__What to do__
Word for word, restate the records that follow.

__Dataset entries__
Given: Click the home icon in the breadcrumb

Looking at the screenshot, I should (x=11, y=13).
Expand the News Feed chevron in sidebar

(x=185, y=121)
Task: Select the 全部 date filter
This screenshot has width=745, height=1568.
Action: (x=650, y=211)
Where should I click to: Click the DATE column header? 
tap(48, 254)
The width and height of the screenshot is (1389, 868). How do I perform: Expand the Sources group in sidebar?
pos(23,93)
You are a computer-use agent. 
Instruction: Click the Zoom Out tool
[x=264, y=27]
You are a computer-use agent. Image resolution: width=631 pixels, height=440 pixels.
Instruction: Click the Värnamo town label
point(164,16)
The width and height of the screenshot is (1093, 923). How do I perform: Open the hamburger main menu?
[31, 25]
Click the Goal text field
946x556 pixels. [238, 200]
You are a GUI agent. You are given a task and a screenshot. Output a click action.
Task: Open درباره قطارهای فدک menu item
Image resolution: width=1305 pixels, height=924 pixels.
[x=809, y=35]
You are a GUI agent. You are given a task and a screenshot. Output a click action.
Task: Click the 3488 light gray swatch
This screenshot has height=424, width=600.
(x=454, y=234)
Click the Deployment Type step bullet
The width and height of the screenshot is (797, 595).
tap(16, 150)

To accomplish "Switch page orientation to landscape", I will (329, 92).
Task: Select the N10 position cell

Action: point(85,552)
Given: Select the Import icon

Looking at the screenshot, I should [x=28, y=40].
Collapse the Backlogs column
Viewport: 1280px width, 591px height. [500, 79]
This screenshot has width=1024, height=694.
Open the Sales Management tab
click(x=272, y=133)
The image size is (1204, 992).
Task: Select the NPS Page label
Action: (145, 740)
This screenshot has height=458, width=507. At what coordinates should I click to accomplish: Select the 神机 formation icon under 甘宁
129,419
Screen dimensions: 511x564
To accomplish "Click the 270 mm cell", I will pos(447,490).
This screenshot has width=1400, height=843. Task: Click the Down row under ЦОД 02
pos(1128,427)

__Result for this task__
Given: Click the home icon in the breadcrumb

Looking at the screenshot, I should (x=11, y=13).
Expand the News Feed chevron in sidebar

(x=185, y=121)
Task: Select the 全部 date filter
This screenshot has width=745, height=1568.
Action: (x=650, y=211)
Where should I click to: Click the DATE column header? 
tap(48, 254)
The width and height of the screenshot is (1389, 868). How do I perform: Expand the Sources group in sidebar?
pos(23,93)
You are a computer-use agent. 
Instruction: Click the Zoom Out tool
[x=264, y=27]
You are a computer-use agent. Image resolution: width=631 pixels, height=440 pixels.
Instruction: Click the Värnamo town label
point(164,16)
The width and height of the screenshot is (1093, 923). How do I perform: Open the hamburger main menu?
[31, 25]
Click the Goal text field
946x556 pixels. [238, 200]
You are a GUI agent. You are given a task and a screenshot. Output a click action.
Task: Open درباره قطارهای فدک menu item
Image resolution: width=1305 pixels, height=924 pixels.
[x=809, y=35]
You are a GUI agent. You are given a task and a screenshot. Output a click action.
Task: Click the 3488 light gray swatch
This screenshot has height=424, width=600.
(x=454, y=234)
Click the Deployment Type step bullet
The width and height of the screenshot is (797, 595).
tap(16, 150)

To accomplish "Switch page orientation to landscape", I will (329, 92).
Task: Select the N10 position cell

Action: point(85,552)
Given: Select the Import icon

Looking at the screenshot, I should [x=28, y=40].
Collapse the Backlogs column
Viewport: 1280px width, 591px height. [500, 79]
This screenshot has width=1024, height=694.
Open the Sales Management tab
click(x=272, y=133)
The image size is (1204, 992).
Task: Select the NPS Page label
Action: (145, 740)
This screenshot has height=458, width=507. At what coordinates should I click to accomplish: Select the 神机 formation icon under 甘宁
129,419
Screen dimensions: 511x564
To accomplish "Click the 270 mm cell", I will pos(447,490).
This screenshot has width=1400, height=843. Task: Click the Down row under ЦОД 02
pos(1128,427)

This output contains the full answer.